Yes! When I worked as an economic expert, I coded some programs to help produce charts for securities class action lawsuits. The result was indistinguishable from “manually” produced charts, but many of my colleagues resisted using the program because they were scared it would eliminate their ability to bill hours. But–you can use the time to do the higher value added work, like really understanding the alleged fraud! Ten years later many of them still won’t embrace the technology- I’ll never understand.

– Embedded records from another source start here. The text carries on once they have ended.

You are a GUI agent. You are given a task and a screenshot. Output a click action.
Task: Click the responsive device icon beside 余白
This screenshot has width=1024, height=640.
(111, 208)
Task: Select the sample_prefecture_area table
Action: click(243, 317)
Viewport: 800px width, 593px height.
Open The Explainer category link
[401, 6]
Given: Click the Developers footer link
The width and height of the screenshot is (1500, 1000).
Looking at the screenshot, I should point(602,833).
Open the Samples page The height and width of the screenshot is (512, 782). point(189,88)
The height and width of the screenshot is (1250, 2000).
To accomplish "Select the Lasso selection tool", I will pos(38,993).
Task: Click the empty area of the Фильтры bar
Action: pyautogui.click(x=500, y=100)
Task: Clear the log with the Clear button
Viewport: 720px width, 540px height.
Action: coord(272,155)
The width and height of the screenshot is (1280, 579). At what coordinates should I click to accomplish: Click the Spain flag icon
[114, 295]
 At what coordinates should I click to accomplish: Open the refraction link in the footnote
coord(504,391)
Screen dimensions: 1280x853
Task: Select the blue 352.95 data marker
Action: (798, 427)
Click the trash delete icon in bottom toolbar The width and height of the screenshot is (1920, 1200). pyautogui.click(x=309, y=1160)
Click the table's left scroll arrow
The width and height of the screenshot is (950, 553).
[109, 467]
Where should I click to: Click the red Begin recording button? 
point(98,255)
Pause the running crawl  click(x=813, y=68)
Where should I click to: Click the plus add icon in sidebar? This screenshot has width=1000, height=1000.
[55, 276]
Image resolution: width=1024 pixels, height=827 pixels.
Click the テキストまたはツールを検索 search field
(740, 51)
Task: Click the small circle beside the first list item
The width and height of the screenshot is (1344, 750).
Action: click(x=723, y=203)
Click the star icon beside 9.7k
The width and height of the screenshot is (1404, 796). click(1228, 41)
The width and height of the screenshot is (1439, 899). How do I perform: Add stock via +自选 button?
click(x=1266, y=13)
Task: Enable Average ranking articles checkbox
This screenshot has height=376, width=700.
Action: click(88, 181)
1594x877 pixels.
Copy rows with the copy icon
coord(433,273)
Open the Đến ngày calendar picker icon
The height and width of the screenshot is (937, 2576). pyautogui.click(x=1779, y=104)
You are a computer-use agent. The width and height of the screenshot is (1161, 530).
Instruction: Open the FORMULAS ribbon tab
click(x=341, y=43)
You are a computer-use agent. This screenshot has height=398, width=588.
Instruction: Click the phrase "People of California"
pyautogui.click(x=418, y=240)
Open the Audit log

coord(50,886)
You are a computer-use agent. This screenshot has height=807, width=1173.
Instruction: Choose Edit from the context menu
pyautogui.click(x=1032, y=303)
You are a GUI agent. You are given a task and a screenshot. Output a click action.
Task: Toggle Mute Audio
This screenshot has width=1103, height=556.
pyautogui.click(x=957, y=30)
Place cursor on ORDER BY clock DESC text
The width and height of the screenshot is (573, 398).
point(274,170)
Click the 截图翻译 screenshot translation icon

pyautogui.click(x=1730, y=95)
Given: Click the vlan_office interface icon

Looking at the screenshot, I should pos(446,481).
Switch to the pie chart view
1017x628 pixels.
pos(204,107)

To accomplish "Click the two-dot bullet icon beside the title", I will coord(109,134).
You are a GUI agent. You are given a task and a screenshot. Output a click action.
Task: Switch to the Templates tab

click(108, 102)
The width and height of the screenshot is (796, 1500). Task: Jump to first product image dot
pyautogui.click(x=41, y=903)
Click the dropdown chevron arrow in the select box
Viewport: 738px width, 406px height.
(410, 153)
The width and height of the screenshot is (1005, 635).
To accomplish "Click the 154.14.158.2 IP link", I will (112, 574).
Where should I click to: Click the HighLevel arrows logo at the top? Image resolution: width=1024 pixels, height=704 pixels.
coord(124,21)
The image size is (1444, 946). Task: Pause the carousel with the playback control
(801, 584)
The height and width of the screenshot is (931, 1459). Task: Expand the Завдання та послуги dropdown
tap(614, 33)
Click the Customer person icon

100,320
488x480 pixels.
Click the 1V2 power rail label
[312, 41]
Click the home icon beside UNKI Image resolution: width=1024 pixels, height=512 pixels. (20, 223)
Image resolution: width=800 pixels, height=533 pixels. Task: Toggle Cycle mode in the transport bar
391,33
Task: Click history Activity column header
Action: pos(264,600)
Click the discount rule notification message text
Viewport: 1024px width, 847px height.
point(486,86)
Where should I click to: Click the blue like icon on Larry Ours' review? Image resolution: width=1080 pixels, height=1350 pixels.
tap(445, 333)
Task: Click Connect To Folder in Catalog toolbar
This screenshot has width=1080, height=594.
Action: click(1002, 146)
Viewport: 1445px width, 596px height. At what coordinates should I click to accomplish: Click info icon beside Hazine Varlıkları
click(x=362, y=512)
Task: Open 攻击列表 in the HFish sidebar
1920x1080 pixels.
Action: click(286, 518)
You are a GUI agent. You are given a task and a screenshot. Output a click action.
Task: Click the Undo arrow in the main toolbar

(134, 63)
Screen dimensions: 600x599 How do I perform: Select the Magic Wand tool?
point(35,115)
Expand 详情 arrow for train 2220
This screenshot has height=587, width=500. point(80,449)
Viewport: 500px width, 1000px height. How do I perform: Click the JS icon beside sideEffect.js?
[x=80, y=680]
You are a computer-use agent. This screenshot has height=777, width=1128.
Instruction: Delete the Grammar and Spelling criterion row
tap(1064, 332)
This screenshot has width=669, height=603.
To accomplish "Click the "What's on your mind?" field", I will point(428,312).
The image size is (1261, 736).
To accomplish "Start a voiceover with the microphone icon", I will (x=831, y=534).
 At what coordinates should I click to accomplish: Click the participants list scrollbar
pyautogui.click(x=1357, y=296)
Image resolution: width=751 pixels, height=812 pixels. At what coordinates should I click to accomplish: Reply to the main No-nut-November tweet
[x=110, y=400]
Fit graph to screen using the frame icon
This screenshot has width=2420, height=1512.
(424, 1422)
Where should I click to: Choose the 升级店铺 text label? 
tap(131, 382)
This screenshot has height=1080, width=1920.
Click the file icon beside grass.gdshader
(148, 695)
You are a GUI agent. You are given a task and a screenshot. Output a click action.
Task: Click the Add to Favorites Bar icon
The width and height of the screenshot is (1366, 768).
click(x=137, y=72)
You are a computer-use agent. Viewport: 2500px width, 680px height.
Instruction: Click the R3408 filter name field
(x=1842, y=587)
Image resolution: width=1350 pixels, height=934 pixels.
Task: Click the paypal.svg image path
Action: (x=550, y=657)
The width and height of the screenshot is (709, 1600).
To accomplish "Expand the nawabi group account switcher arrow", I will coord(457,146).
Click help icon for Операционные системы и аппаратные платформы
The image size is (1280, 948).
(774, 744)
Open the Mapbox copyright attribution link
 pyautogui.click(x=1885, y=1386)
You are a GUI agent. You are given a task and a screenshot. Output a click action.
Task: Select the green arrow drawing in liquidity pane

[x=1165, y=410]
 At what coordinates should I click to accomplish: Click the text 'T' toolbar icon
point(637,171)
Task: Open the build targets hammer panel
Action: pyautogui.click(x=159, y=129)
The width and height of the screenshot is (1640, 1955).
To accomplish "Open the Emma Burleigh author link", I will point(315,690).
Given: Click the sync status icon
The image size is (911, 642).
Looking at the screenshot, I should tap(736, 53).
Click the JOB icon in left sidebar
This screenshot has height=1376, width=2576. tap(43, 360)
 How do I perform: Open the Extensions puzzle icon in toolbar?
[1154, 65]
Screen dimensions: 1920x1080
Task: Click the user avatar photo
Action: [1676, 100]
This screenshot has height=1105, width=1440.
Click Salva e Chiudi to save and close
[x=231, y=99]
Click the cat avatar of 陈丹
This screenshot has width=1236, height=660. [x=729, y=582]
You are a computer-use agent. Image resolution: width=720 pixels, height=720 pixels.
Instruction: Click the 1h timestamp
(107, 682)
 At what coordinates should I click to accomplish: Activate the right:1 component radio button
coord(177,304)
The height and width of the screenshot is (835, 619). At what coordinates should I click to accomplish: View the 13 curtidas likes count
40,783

I think part of the problem with this is that we as lawyers fail to educate the public as to the value we can provide–like the examples you provide. The current use of technology is a play for the cheaper without substance, I think. Before “legalformsgalore.com” (I just made this up, don’t know if it’s a real site), there were the paper forms, but lawyers were still needed. And we always will be. But how we will be needed and our ability to provide services efficiently is what is left to us to discover. As I frequently joke when speaking of forms, have you ever tried to ask a question from a form? (Thanks for mentioning Susskind again, I was trying to remember his name yesterday to get the book).
To the extend that we resist technology, as Stephanie points out, we risk a certain amount of irrelevance
oops…sorry, I should have checked to see if the legalformsgalore (dot)com was a site…it looks like it is!